Items listed in a dataset
** begin **

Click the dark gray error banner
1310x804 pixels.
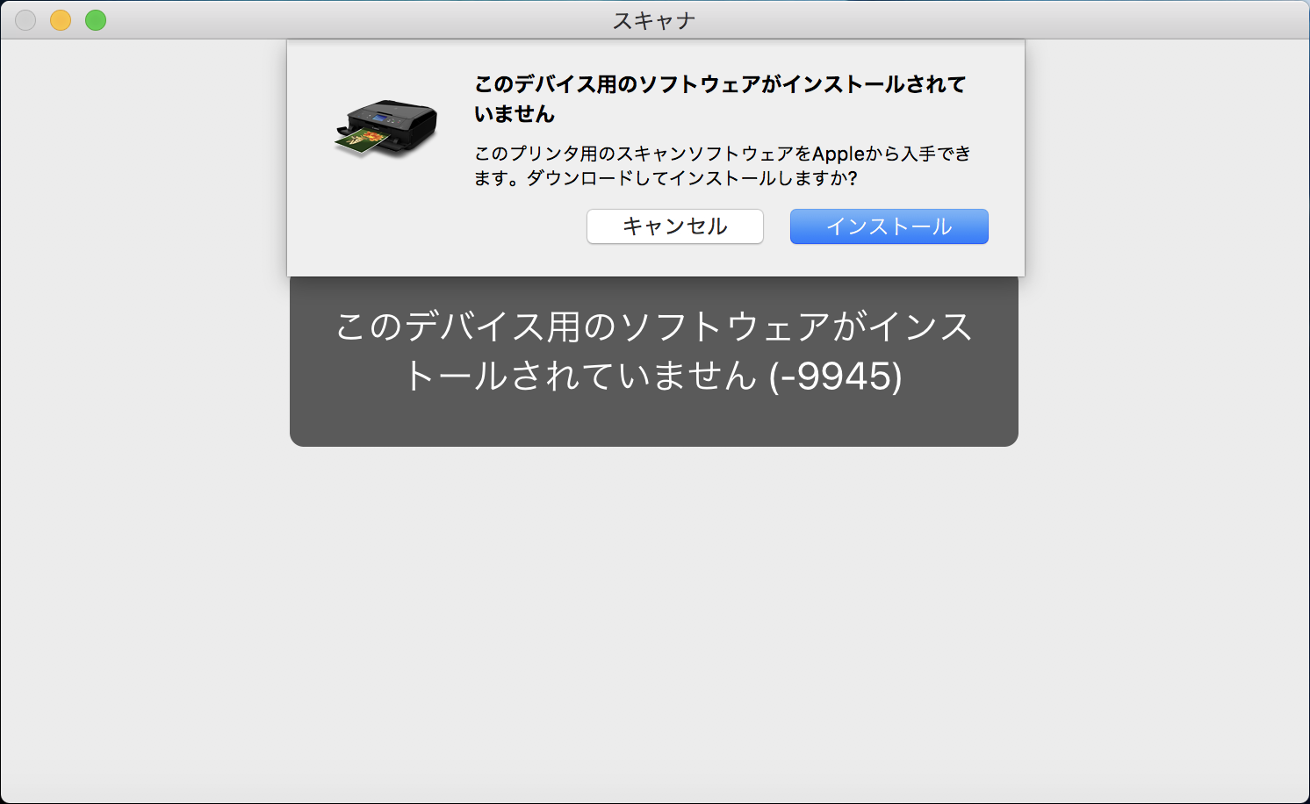click(654, 361)
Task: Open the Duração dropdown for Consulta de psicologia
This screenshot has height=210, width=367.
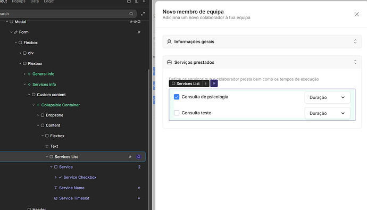Action: pyautogui.click(x=327, y=97)
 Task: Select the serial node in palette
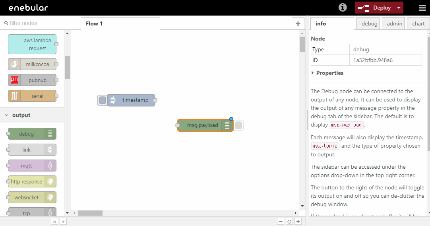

** end **

> WHAT IS ASKED
Update the listing so that every "Task" reads "Instruction", keeping everything else the same. Leave the pictures out of your answer.

> RESULT OF THE EXERCISE
Click the dark gray error banner
1310x804 pixels.
click(654, 361)
Instruction: Open the Duração dropdown for Consulta de psicologia
This screenshot has height=210, width=367.
Action: pyautogui.click(x=327, y=97)
 Instruction: Select the serial node in palette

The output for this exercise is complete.